▶ **Your instructions**: Each of the lines below must be restated exactly.

▶ **Entries supplied**:
Segment Open
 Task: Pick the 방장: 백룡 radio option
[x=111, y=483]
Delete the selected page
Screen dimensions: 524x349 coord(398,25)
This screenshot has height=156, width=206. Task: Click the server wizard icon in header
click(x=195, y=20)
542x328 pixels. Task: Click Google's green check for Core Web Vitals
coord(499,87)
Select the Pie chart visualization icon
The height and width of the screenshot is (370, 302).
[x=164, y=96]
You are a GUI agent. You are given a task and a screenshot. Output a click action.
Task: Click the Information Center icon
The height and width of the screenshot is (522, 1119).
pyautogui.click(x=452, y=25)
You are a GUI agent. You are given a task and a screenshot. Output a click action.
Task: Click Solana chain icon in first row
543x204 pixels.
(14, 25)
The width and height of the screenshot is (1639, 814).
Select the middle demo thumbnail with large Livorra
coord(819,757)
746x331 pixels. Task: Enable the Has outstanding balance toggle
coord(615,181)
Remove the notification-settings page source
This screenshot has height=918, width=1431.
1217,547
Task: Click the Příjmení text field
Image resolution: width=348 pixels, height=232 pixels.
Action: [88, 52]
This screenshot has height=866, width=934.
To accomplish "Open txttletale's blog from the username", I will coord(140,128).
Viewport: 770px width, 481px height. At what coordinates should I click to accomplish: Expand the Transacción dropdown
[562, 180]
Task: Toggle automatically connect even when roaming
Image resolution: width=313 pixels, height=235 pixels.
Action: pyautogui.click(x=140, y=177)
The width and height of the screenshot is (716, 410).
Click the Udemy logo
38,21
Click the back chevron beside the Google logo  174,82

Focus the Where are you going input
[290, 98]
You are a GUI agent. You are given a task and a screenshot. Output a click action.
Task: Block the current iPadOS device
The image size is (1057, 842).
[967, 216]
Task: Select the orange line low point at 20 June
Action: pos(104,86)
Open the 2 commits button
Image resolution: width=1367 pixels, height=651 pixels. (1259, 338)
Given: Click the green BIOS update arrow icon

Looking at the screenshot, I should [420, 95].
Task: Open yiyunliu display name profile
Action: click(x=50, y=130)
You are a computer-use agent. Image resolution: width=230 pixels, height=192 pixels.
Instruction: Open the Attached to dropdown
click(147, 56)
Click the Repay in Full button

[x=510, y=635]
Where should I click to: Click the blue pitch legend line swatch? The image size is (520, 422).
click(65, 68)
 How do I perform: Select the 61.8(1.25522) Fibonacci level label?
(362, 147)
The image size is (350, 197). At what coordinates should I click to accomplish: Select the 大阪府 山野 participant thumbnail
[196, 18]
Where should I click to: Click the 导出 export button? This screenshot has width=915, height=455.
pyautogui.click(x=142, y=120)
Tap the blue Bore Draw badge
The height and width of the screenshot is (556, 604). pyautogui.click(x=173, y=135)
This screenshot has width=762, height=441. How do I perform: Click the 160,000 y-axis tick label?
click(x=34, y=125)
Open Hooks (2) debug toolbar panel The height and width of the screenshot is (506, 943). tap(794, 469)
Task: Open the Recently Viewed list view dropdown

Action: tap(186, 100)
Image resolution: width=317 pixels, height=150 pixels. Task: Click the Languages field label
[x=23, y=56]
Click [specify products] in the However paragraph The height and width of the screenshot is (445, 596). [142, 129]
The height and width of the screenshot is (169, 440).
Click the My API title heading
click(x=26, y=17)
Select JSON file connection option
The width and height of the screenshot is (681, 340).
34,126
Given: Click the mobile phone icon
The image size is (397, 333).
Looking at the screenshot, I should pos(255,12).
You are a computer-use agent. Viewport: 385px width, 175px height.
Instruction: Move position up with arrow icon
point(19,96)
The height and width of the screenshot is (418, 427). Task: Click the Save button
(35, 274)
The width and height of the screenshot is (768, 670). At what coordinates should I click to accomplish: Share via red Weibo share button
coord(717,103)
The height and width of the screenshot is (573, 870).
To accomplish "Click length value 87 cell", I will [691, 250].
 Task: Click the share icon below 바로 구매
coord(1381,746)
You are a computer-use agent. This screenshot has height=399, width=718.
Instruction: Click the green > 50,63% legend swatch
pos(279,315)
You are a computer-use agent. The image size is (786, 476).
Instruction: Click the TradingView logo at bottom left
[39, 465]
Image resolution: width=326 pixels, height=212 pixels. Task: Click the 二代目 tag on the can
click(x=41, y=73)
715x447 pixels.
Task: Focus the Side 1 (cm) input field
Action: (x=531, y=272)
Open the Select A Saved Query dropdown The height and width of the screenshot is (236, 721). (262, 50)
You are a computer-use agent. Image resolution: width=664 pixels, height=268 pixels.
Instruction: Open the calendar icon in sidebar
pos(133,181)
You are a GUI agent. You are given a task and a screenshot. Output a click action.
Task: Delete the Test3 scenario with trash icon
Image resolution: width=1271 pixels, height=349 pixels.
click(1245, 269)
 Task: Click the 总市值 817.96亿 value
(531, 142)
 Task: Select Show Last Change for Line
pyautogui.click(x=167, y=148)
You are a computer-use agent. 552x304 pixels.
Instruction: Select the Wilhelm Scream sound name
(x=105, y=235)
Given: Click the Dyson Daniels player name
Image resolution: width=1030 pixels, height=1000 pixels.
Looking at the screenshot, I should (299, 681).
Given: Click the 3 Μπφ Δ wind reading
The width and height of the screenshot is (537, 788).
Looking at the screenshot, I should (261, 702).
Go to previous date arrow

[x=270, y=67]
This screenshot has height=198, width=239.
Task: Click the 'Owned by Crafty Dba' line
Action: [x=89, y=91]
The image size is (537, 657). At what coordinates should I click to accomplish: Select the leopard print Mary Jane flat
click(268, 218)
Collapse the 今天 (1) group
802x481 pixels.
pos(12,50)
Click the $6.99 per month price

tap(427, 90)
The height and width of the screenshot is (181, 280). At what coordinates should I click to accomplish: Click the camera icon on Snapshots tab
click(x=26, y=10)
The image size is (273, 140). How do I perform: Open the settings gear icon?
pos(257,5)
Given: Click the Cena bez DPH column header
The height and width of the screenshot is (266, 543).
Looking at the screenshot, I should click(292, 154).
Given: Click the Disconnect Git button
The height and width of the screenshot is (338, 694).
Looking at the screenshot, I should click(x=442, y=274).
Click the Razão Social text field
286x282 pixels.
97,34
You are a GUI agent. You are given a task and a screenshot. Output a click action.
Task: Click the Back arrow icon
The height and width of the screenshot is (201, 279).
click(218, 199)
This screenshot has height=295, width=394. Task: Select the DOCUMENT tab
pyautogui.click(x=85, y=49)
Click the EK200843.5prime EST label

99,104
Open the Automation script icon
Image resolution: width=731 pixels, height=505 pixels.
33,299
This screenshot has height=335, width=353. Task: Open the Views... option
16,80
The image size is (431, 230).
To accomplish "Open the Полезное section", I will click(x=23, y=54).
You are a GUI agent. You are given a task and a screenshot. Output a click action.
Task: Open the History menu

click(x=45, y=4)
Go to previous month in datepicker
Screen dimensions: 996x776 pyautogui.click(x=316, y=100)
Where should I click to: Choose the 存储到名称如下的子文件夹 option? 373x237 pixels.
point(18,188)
Segment Closed
▶ **Solution for this exercise**:
 Task: Pick the 방장: 백룡 radio option
[x=111, y=483]
Delete the selected page
Screen dimensions: 524x349 coord(398,25)
This screenshot has height=156, width=206. Task: Click the server wizard icon in header
click(x=195, y=20)
542x328 pixels. Task: Click Google's green check for Core Web Vitals
coord(499,87)
Select the Pie chart visualization icon
The height and width of the screenshot is (370, 302).
[x=164, y=96]
You are a GUI agent. You are given a task and a screenshot. Output a click action.
Task: Click the Information Center icon
The height and width of the screenshot is (522, 1119).
pyautogui.click(x=452, y=25)
You are a GUI agent. You are given a task and a screenshot. Output a click action.
Task: Click Solana chain icon in first row
543x204 pixels.
(14, 25)
The width and height of the screenshot is (1639, 814).
Select the middle demo thumbnail with large Livorra
coord(819,757)
746x331 pixels. Task: Enable the Has outstanding balance toggle
coord(615,181)
Remove the notification-settings page source
This screenshot has height=918, width=1431.
1217,547
Task: Click the Příjmení text field
Image resolution: width=348 pixels, height=232 pixels.
Action: [88, 52]
This screenshot has height=866, width=934.
To accomplish "Open txttletale's blog from the username", I will coord(140,128).
Viewport: 770px width, 481px height. At what coordinates should I click to accomplish: Expand the Transacción dropdown
[562, 180]
Task: Toggle automatically connect even when roaming
Image resolution: width=313 pixels, height=235 pixels.
Action: pyautogui.click(x=140, y=177)
The width and height of the screenshot is (716, 410).
Click the Udemy logo
38,21
Click the back chevron beside the Google logo  174,82

Focus the Where are you going input
[290, 98]
You are a GUI agent. You are given a task and a screenshot. Output a click action.
Task: Block the current iPadOS device
The image size is (1057, 842).
[967, 216]
Task: Select the orange line low point at 20 June
Action: pos(104,86)
Open the 2 commits button
Image resolution: width=1367 pixels, height=651 pixels. (1259, 338)
Given: Click the green BIOS update arrow icon

Looking at the screenshot, I should [420, 95].
Task: Open yiyunliu display name profile
Action: click(x=50, y=130)
You are a computer-use agent. Image resolution: width=230 pixels, height=192 pixels.
Instruction: Open the Attached to dropdown
click(147, 56)
Click the Repay in Full button

[x=510, y=635]
Where should I click to: Click the blue pitch legend line swatch? The image size is (520, 422).
click(65, 68)
 How do I perform: Select the 61.8(1.25522) Fibonacci level label?
(362, 147)
The image size is (350, 197). At what coordinates should I click to accomplish: Select the 大阪府 山野 participant thumbnail
[196, 18]
Where should I click to: Click the 导出 export button? This screenshot has width=915, height=455.
pyautogui.click(x=142, y=120)
Tap the blue Bore Draw badge
The height and width of the screenshot is (556, 604). pyautogui.click(x=173, y=135)
This screenshot has width=762, height=441. How do I perform: Click the 160,000 y-axis tick label?
click(x=34, y=125)
Open Hooks (2) debug toolbar panel The height and width of the screenshot is (506, 943). tap(794, 469)
Task: Open the Recently Viewed list view dropdown

Action: tap(186, 100)
Image resolution: width=317 pixels, height=150 pixels. Task: Click the Languages field label
[x=23, y=56]
Click [specify products] in the However paragraph The height and width of the screenshot is (445, 596). [142, 129]
The height and width of the screenshot is (169, 440).
Click the My API title heading
click(x=26, y=17)
Select JSON file connection option
The width and height of the screenshot is (681, 340).
34,126
Given: Click the mobile phone icon
The image size is (397, 333).
Looking at the screenshot, I should pos(255,12).
You are a computer-use agent. Viewport: 385px width, 175px height.
Instruction: Move position up with arrow icon
point(19,96)
The height and width of the screenshot is (418, 427). Task: Click the Save button
(35, 274)
The width and height of the screenshot is (768, 670). At what coordinates should I click to accomplish: Share via red Weibo share button
coord(717,103)
The height and width of the screenshot is (573, 870).
To accomplish "Click length value 87 cell", I will [691, 250].
 Task: Click the share icon below 바로 구매
coord(1381,746)
You are a computer-use agent. This screenshot has height=399, width=718.
Instruction: Click the green > 50,63% legend swatch
pos(279,315)
You are a computer-use agent. The image size is (786, 476).
Instruction: Click the TradingView logo at bottom left
[39, 465]
Image resolution: width=326 pixels, height=212 pixels. Task: Click the 二代目 tag on the can
click(x=41, y=73)
715x447 pixels.
Task: Focus the Side 1 (cm) input field
Action: (x=531, y=272)
Open the Select A Saved Query dropdown The height and width of the screenshot is (236, 721). (262, 50)
You are a computer-use agent. Image resolution: width=664 pixels, height=268 pixels.
Instruction: Open the calendar icon in sidebar
pos(133,181)
You are a GUI agent. You are given a task and a screenshot. Output a click action.
Task: Delete the Test3 scenario with trash icon
Image resolution: width=1271 pixels, height=349 pixels.
click(1245, 269)
 Task: Click the 总市值 817.96亿 value
(531, 142)
 Task: Select Show Last Change for Line
pyautogui.click(x=167, y=148)
You are a computer-use agent. 552x304 pixels.
Instruction: Select the Wilhelm Scream sound name
(x=105, y=235)
Given: Click the Dyson Daniels player name
Image resolution: width=1030 pixels, height=1000 pixels.
Looking at the screenshot, I should (299, 681).
Given: Click the 3 Μπφ Δ wind reading
The width and height of the screenshot is (537, 788).
Looking at the screenshot, I should (261, 702).
Go to previous date arrow

[x=270, y=67]
This screenshot has height=198, width=239.
Task: Click the 'Owned by Crafty Dba' line
Action: [x=89, y=91]
The image size is (537, 657). At what coordinates should I click to accomplish: Select the leopard print Mary Jane flat
click(268, 218)
Collapse the 今天 (1) group
802x481 pixels.
pos(12,50)
Click the $6.99 per month price

tap(427, 90)
The height and width of the screenshot is (181, 280). At what coordinates should I click to accomplish: Click the camera icon on Snapshots tab
click(x=26, y=10)
The image size is (273, 140). How do I perform: Open the settings gear icon?
pos(257,5)
Given: Click the Cena bez DPH column header
The height and width of the screenshot is (266, 543).
Looking at the screenshot, I should click(292, 154).
Given: Click the Disconnect Git button
The height and width of the screenshot is (338, 694).
Looking at the screenshot, I should click(x=442, y=274).
Click the Razão Social text field
286x282 pixels.
97,34
You are a GUI agent. You are given a task and a screenshot. Output a click action.
Task: Click the Back arrow icon
The height and width of the screenshot is (201, 279).
click(218, 199)
This screenshot has height=295, width=394. Task: Select the DOCUMENT tab
pyautogui.click(x=85, y=49)
Click the EK200843.5prime EST label

99,104
Open the Automation script icon
Image resolution: width=731 pixels, height=505 pixels.
33,299
This screenshot has height=335, width=353. Task: Open the Views... option
16,80
The image size is (431, 230).
To accomplish "Open the Полезное section", I will click(x=23, y=54).
You are a GUI agent. You are given a task and a screenshot. Output a click action.
Task: Open the History menu

click(x=45, y=4)
Go to previous month in datepicker
Screen dimensions: 996x776 pyautogui.click(x=316, y=100)
Where should I click to: Choose the 存储到名称如下的子文件夹 option? 373x237 pixels.
point(18,188)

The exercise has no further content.